=== Source extract ===

There’s a famous Sherlock Holmes story whose resolution depends on Holmes recognizing that a dog not barking in the night during a break-in was a critical piece of information. Because the dog must’ve known the attacker.
I could’ve used Sherlock the last few days dealing with one of the most subtle — but still simple to solve — bugs I’ve encountered in a long time.
Here’s the context. I’d written my first WinUI 3 app. This is Microsoft’s latest framework — at v1 but still under intense development — for writing Windows desktop apps. It’s the successor to Windows Forms, WPF and UWP. So a good thing to learn :).
The app ran flawlessly inside the Visual Studio 2022 debugger. It also ran flawlessly after I published it as an MSIX package and installed it on my development machine.
And it failed, silently and almost instantly on the two test Windows machines I installed it on. It wasn’t an installation problem — it successfully installed. But run? Almost nada. Worse yet, the log file contained only a single entry, from the initialization phase when the dependency injection framework was initializing.
The Windows event log wasn’t of any use. Yes, it recorded the failure. But the details were ambiguous and, in the end, misleading (which, as it turns out, is pretty common in the situation I was in).
So how do you debug something on a machine that doesn’t have a debugger installed?
Well, you could install Visual Studio. But that’s a PITA and, more importantly, it creates a complex environment that isn’t going to be duplicated on most client machines. Who wants to tell people “install my cool app, but first install 20 GB of stuff so it will work”? Not me.
There are other debuggers you can install, though, which are much simpler. I used WinDbg (preview edition). It lets you run both executables and MSIX install packages. Unfortunately, while it worked, the exceptions it caught were impossible for me to interpret. I’m not dissing the software — it’s valuable for gathering information under difficult circumstances. But the result is really raw…which may mean something to a more skilled programmer. But not to me.
I also tried running ProcMan. It, too, identified issues. But in addition to also being pretty raw information, the volume of actions it logged (basically every DLL that got opened by the app every time it accessed them) was overwhelming. So no joy there, either.
It was time for desperate measures.
So I started by commenting out code lines, one by one. Compile. Package. Sign package. Install on test machine. See what happens. Repeat. Not an efficient way to debug. But it let me make progress.
I discovered that, for some reason, calls to my logging subsystem (which is based on Serilog, a great library) were causing crashes. It wasn’t clear that was the ultimate root cause. But it led me to remove logging calls, allowing me to move forward. In retrospect that should’ve been a huge tell…but that was the dog in the night: the fact “turning off” the logging system should’ve told me the problem, or at least a problem, was in the logging subsystem itself.

===

Task requirements:
A. Print the debugging post's passage from "The app ran" to "framework was initializing.", word for word.
B. In the debugging post, what library is the logging subsystem based on?

=== Collected material ===

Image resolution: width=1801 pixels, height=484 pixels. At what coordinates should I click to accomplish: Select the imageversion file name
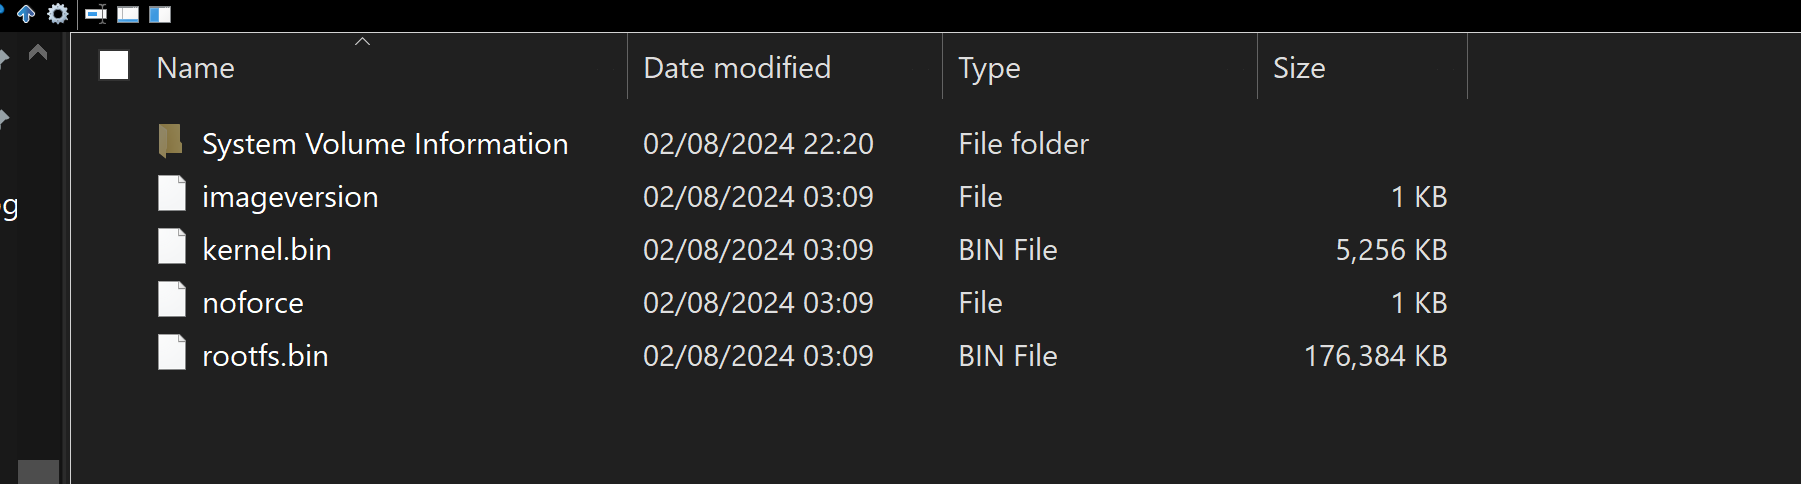click(x=290, y=197)
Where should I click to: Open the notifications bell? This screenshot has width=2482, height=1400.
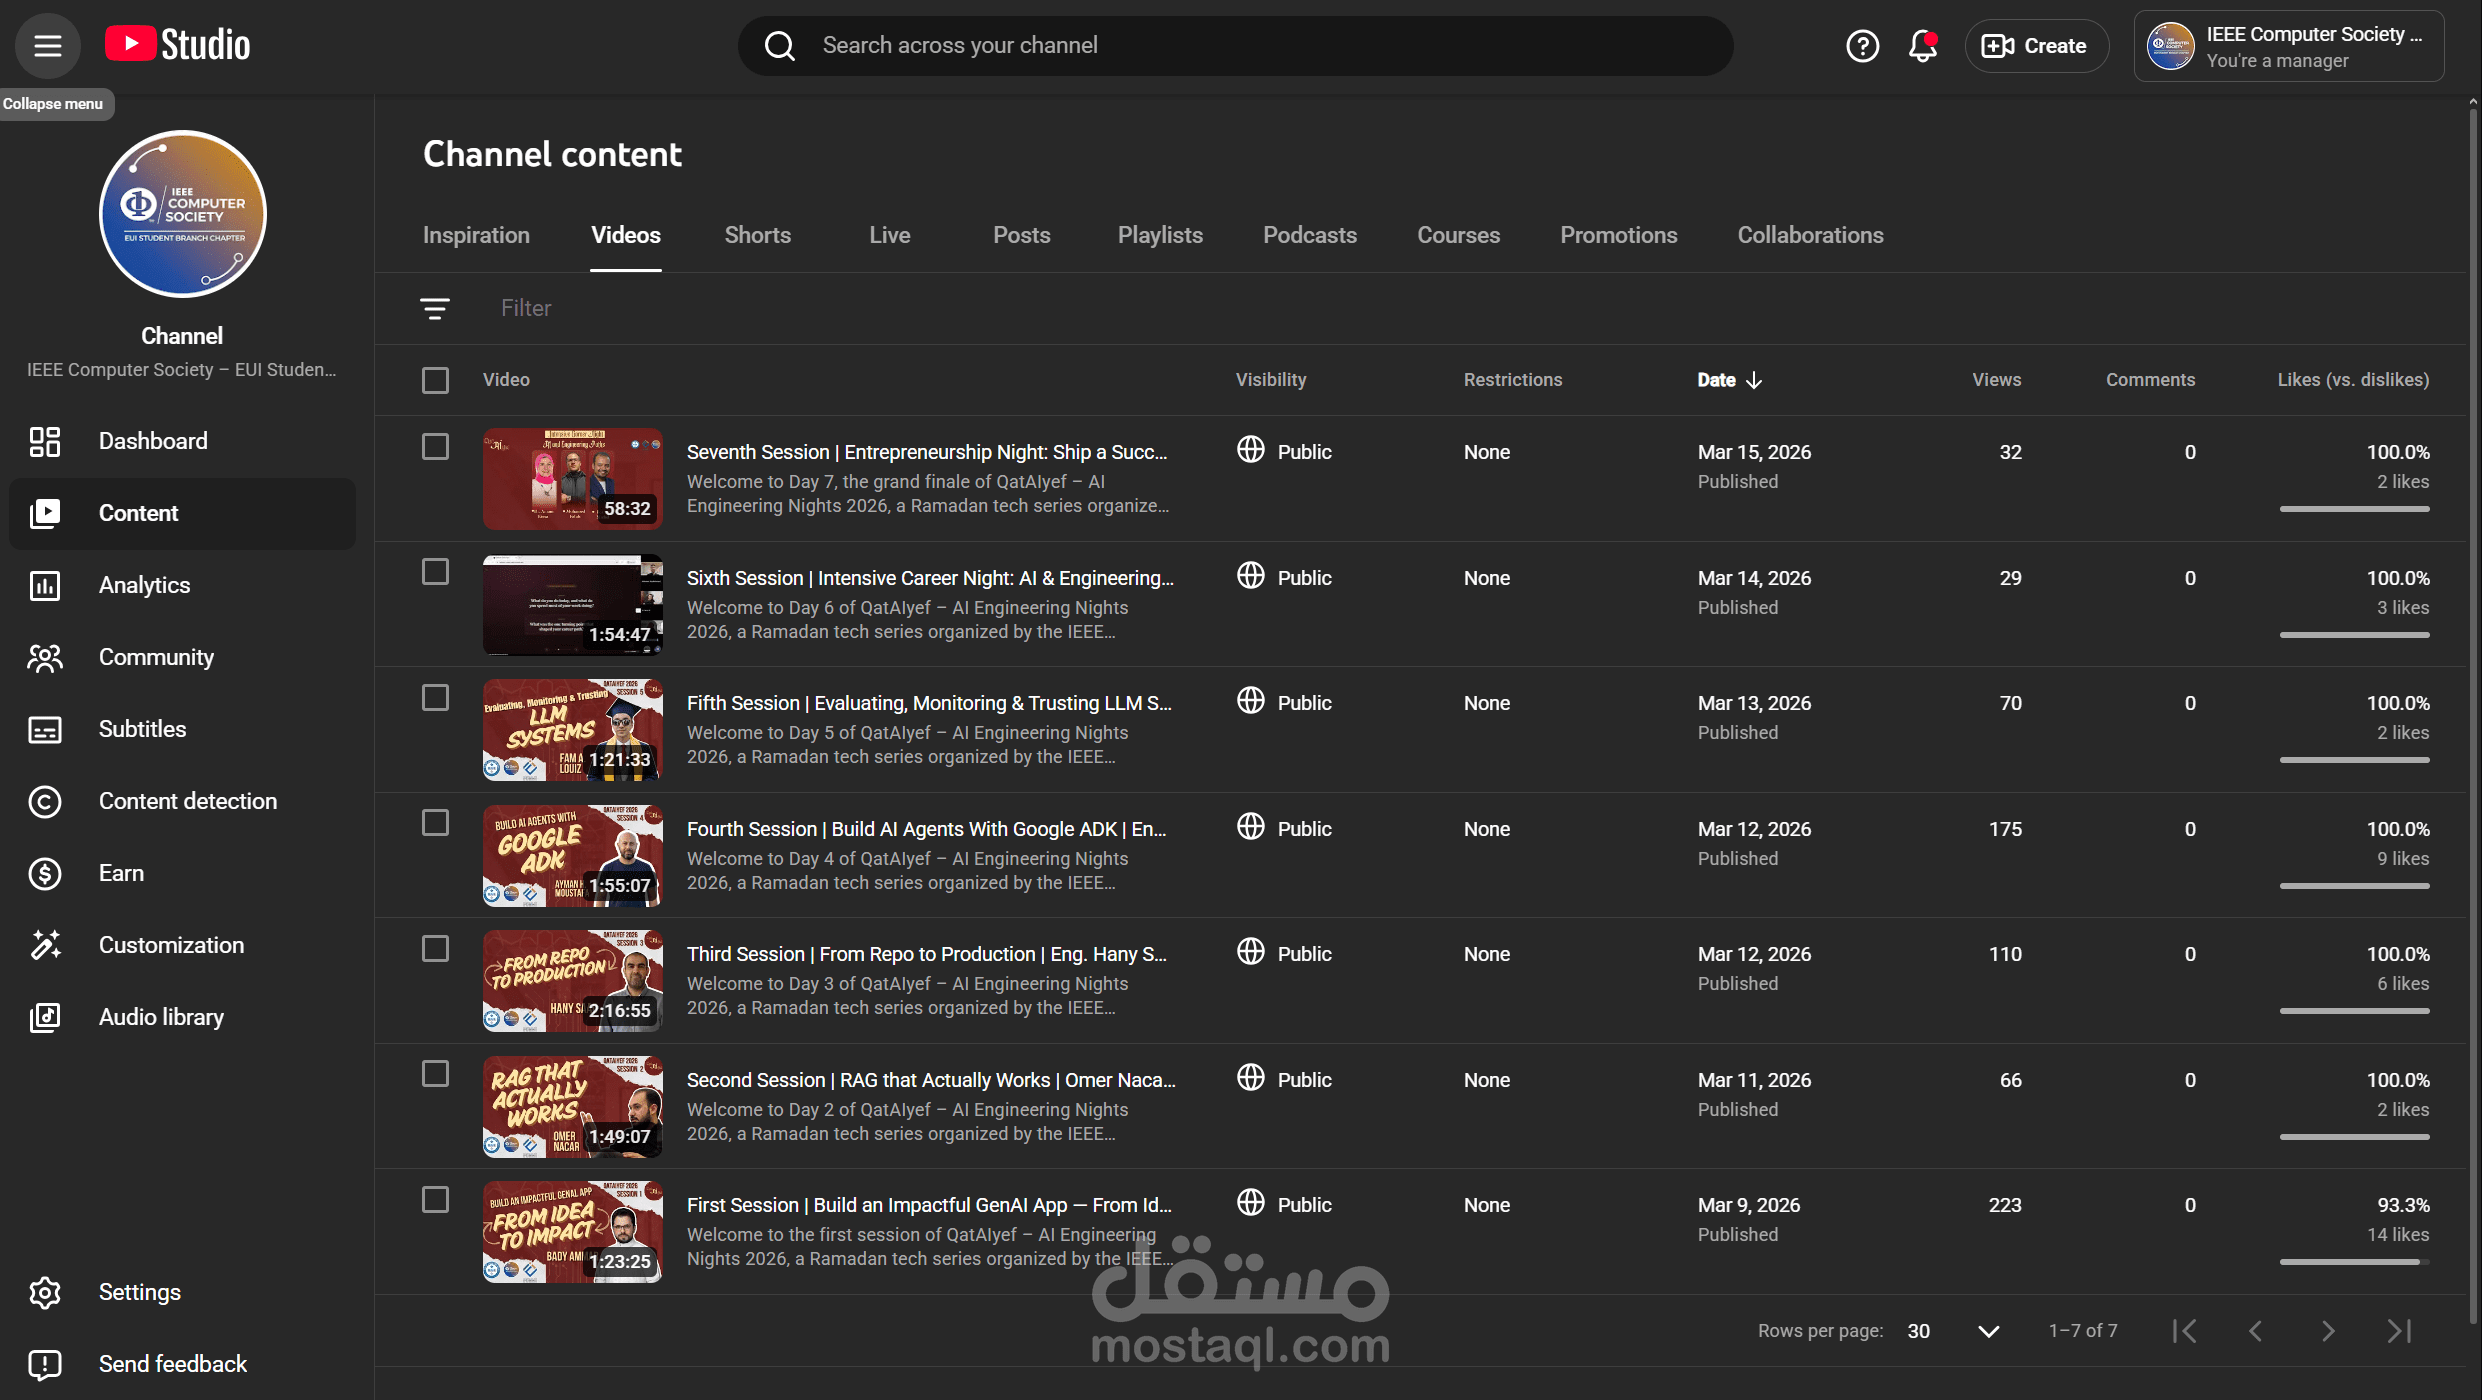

===

Answers:
A.
The app ran flawlessly inside the Visual Studio 2022 debugger. It also ran flawlessly after I published it as an MSIX package and installed it on my development machine.
And it failed, silently and almost instantly on the two test Windows machines I installed it on. It wasn’t an installation problem — it successfully installed. But run? Almost nada. Worse yet, the log file contained only a single entry, from the initialization phase when the dependency injection framework was initializing.

B. Serilog.